● **What you are asked to do**: When the line with "[next] (801, 21)" appears below, start repeating lines exactly, and keep going through the line with "20 (384, 1833)"; add nothing outside that span.

● **Data to process**:
━━━━━━━━━━━━━━━━━━━━

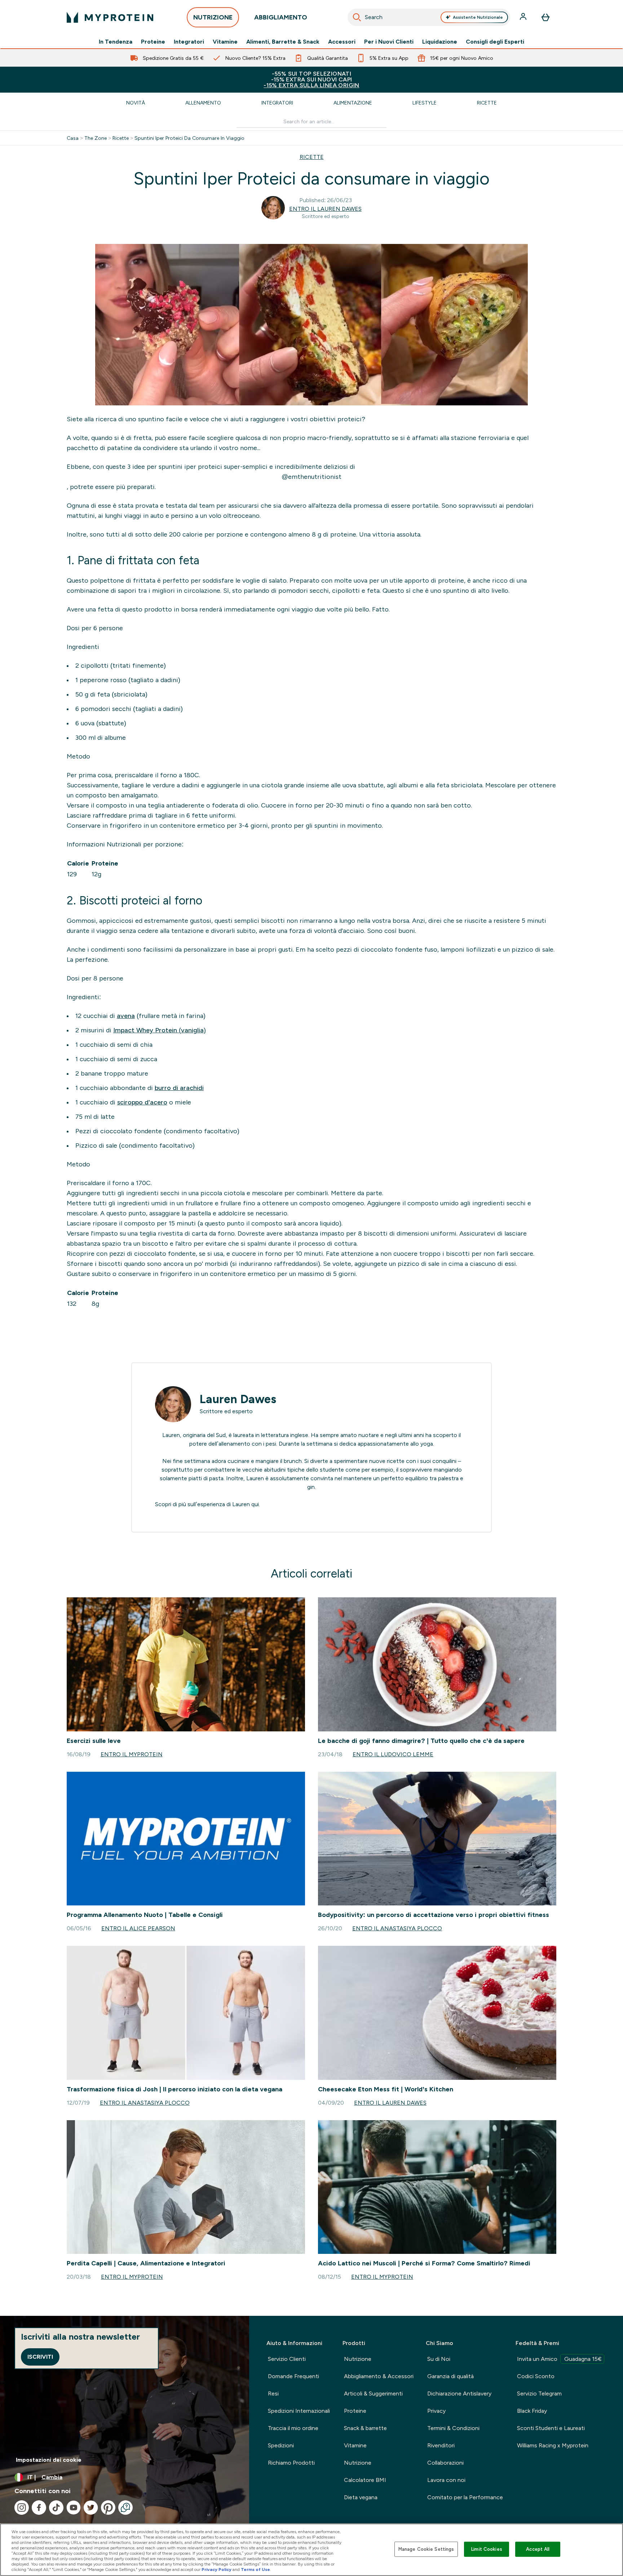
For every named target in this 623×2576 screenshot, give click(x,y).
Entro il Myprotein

━━━━━━━━━━━━━━━━━━━━

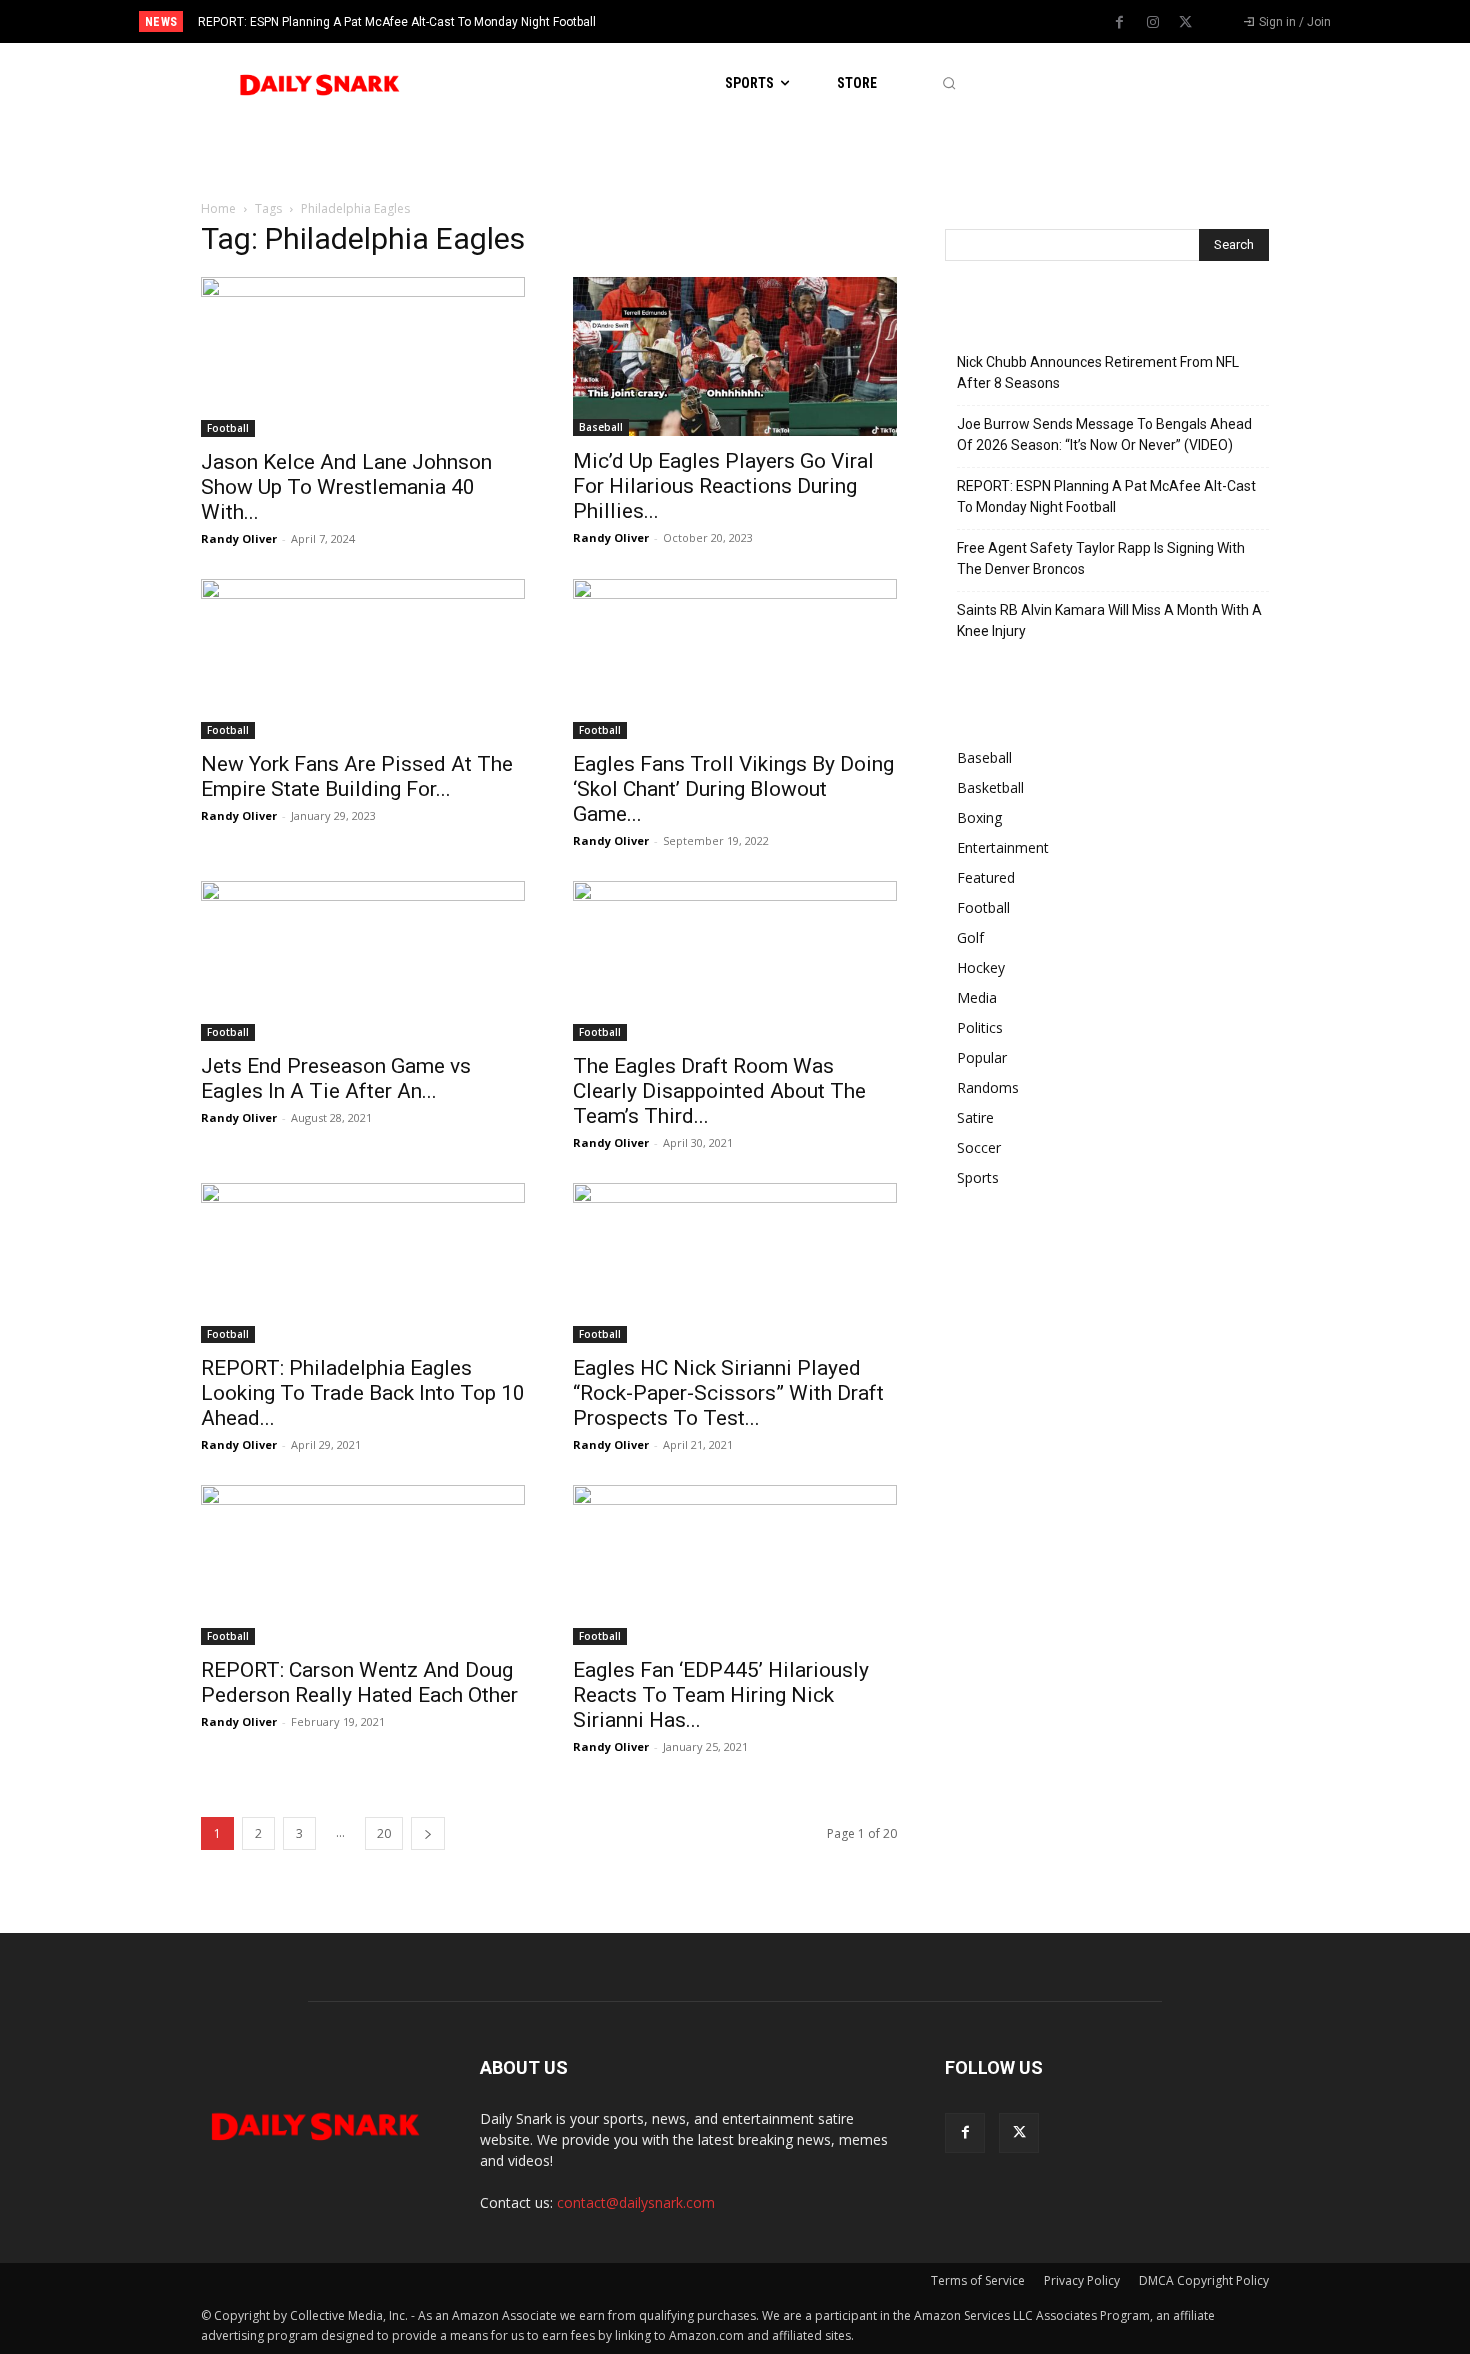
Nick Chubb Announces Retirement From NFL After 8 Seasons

━━━━━━━━━━━━━━━━━━━━

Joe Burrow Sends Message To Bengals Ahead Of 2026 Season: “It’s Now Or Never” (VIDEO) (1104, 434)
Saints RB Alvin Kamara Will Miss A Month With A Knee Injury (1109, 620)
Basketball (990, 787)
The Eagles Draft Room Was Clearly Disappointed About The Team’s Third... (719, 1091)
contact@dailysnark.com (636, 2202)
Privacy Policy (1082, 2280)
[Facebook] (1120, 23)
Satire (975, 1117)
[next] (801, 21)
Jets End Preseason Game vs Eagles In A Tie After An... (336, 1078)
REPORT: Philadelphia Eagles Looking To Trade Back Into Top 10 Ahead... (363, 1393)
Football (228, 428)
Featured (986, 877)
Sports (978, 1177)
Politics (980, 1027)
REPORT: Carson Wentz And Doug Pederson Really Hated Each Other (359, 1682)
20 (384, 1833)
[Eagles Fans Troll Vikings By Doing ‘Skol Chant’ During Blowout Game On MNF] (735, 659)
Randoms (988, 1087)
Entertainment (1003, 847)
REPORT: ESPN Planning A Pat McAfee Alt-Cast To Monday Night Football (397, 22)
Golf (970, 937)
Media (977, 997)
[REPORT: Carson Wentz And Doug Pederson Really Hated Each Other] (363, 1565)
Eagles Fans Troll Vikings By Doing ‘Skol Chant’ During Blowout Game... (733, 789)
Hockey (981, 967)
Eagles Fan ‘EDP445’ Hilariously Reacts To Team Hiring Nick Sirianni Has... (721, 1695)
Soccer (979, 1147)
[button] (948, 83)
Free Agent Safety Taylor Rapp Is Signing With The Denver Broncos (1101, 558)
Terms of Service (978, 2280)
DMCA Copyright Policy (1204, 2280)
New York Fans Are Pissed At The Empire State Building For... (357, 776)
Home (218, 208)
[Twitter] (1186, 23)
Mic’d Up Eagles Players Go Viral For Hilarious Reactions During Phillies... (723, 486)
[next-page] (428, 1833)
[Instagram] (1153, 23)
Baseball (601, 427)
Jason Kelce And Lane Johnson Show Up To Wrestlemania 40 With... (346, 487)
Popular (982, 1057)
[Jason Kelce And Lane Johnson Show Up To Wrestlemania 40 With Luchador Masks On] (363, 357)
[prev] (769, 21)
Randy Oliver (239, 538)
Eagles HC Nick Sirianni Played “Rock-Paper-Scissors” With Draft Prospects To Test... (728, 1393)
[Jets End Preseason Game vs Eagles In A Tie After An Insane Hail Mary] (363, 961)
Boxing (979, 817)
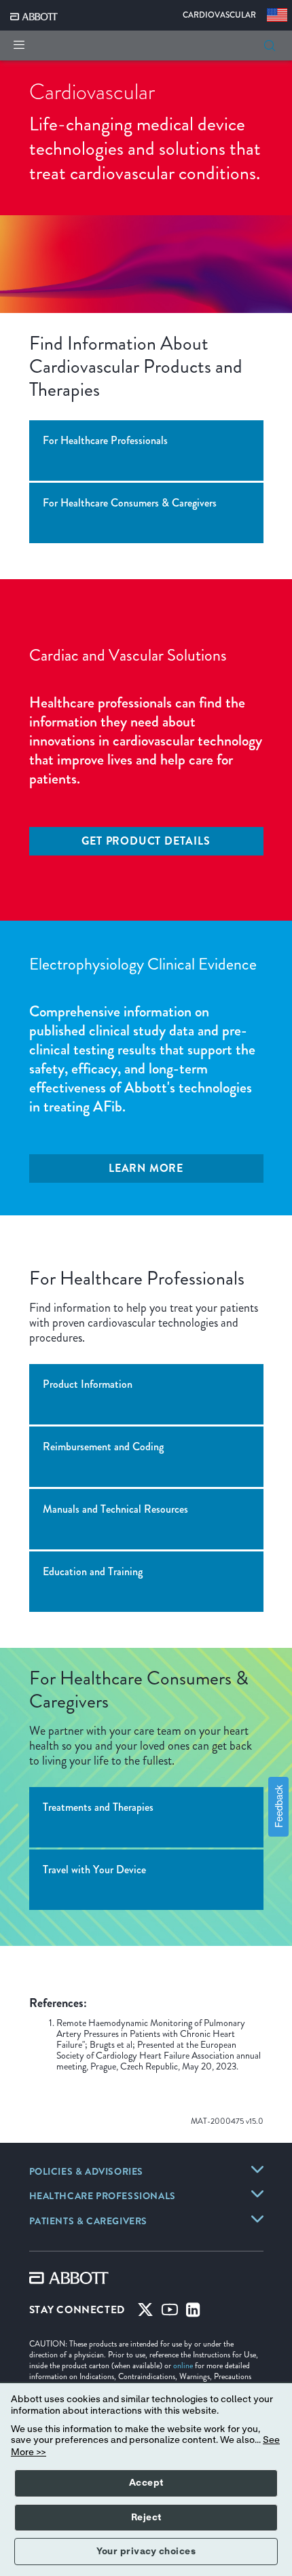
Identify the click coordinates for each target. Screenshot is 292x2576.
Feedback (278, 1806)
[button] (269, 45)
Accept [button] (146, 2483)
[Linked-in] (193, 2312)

━━━━━━━━━━━━━━━━━━━━

● **Solved exercise**:
[next] (801, 21)
Jets End Preseason Game vs Eagles In A Tie After An... (336, 1078)
REPORT: Philadelphia Eagles Looking To Trade Back Into Top 10 Ahead... (363, 1393)
Football (228, 428)
Featured (986, 877)
Sports (978, 1177)
Politics (980, 1027)
REPORT: Carson Wentz And Doug Pederson Really Hated Each Other (359, 1682)
20 (384, 1833)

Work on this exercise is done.